### Your goal:
Copy the rows below word for word, starting at the line that contains "Given: Open Computer Backup in the sidebar" and stopping after the line that contains "Looking at the screenshot, I should click(x=167, y=157).". Leave the pictures out of your copy.

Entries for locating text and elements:
☆ ☆ ☆ ☆ ☆

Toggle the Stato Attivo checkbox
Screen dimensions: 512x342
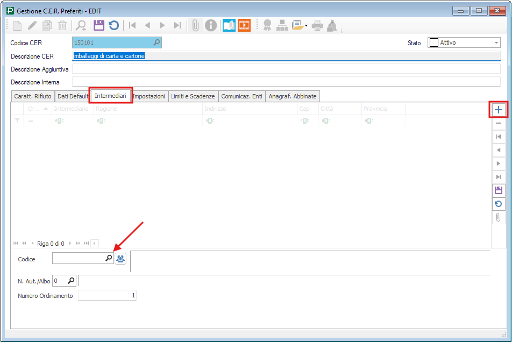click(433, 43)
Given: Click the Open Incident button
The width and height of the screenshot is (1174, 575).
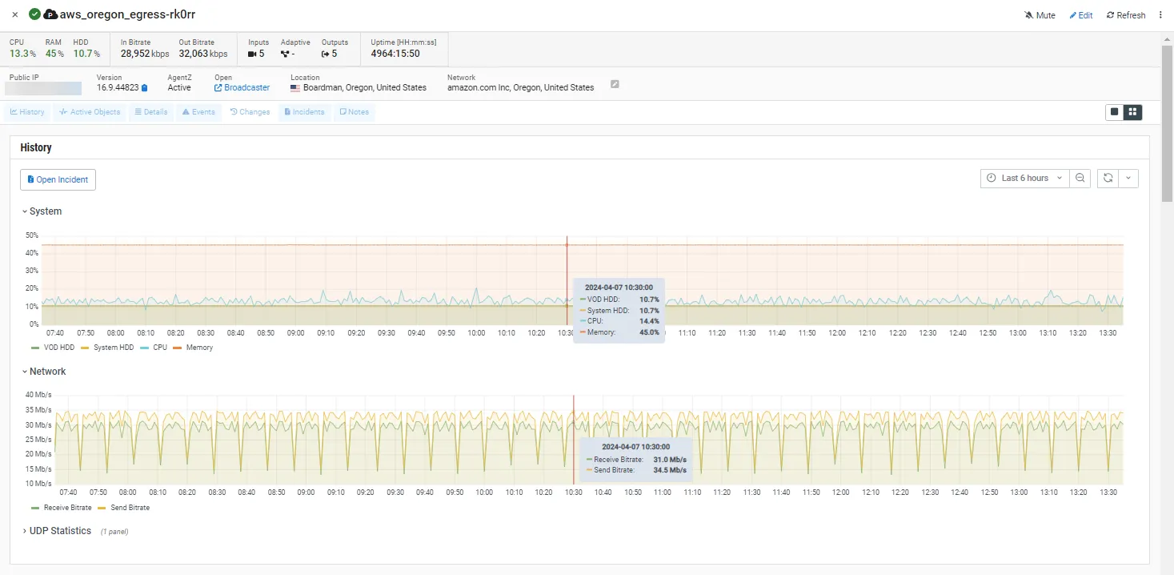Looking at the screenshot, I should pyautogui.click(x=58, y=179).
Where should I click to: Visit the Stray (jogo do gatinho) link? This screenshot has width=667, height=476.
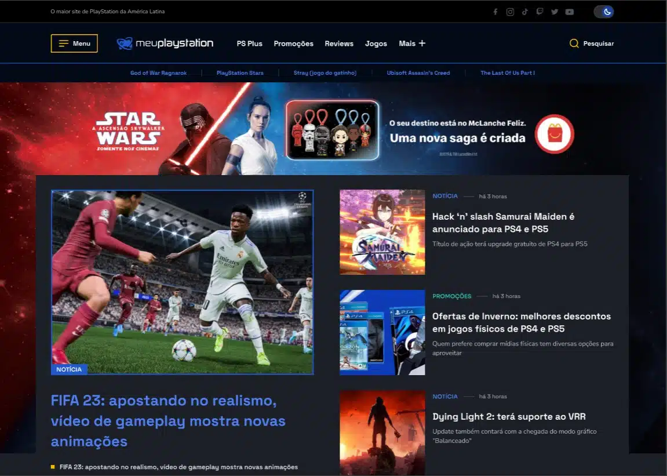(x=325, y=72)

☆ ☆ ☆ ☆ ☆

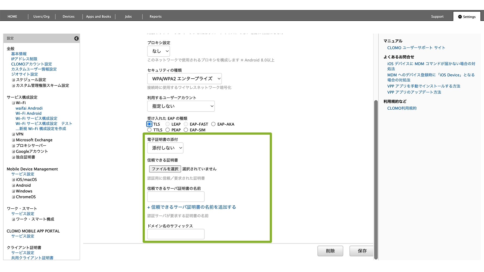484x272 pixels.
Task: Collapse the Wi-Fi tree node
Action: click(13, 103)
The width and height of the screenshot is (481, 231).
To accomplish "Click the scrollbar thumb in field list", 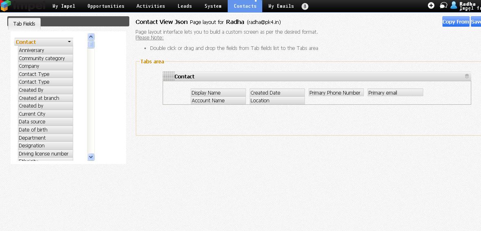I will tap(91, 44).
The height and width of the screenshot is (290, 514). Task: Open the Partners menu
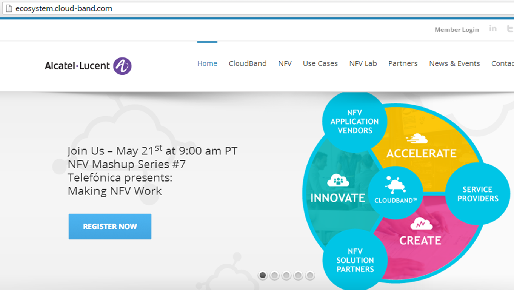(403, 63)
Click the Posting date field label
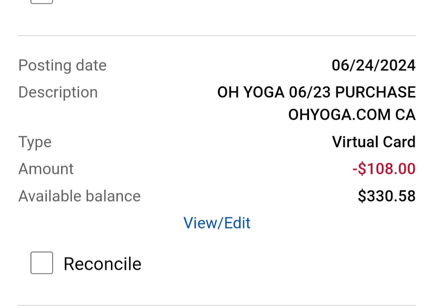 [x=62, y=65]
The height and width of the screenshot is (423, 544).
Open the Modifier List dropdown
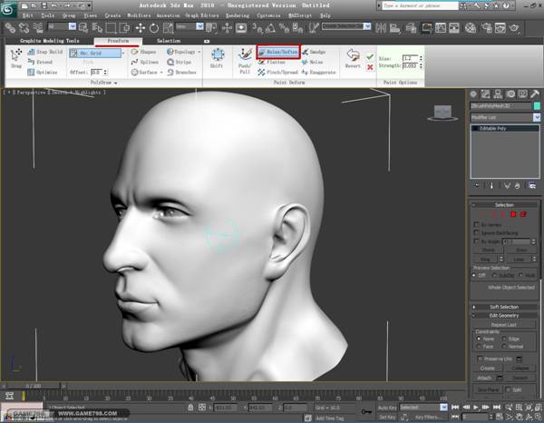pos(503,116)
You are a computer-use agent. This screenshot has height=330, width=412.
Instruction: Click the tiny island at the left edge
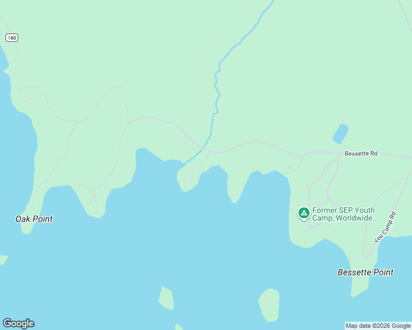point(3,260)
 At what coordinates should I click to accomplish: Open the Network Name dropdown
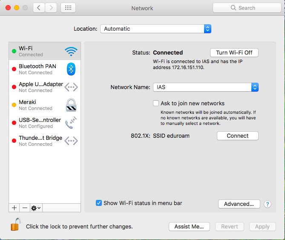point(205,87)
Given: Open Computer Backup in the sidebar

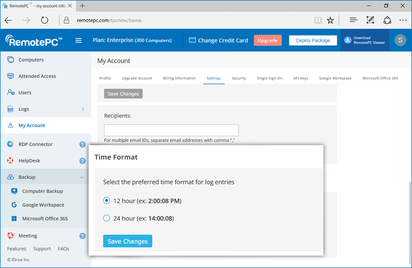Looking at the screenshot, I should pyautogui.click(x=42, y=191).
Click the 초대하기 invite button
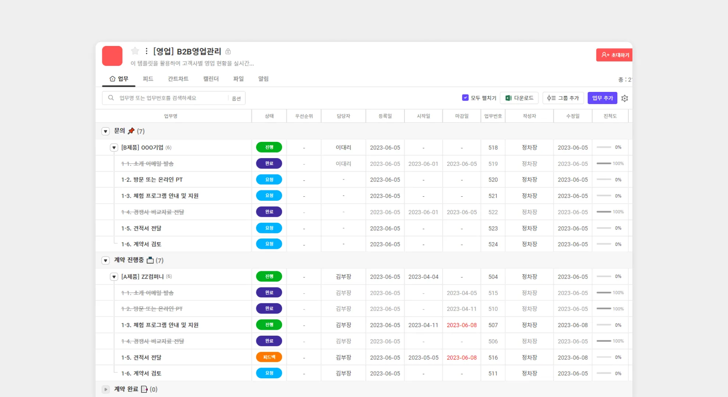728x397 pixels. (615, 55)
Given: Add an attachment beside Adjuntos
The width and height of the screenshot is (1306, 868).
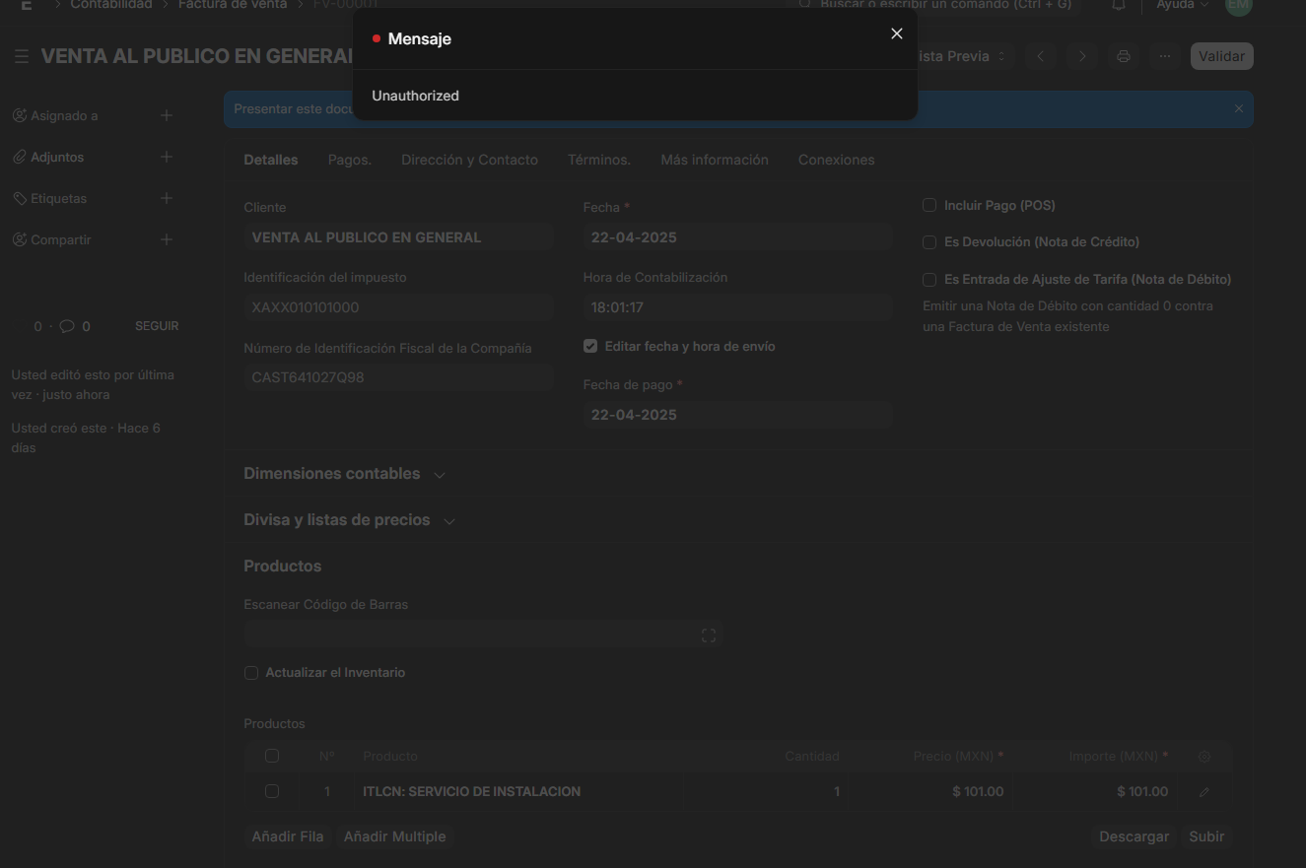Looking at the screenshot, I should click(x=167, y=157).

☆ ☆ ☆ ☆ ☆

### Full response:
Given: Open Computer Backup in the sidebar

Looking at the screenshot, I should pyautogui.click(x=42, y=191).
Click the 초대하기 invite button
728x397 pixels. (615, 55)
Given: Add an attachment beside Adjuntos
The width and height of the screenshot is (1306, 868).
Looking at the screenshot, I should click(x=167, y=157).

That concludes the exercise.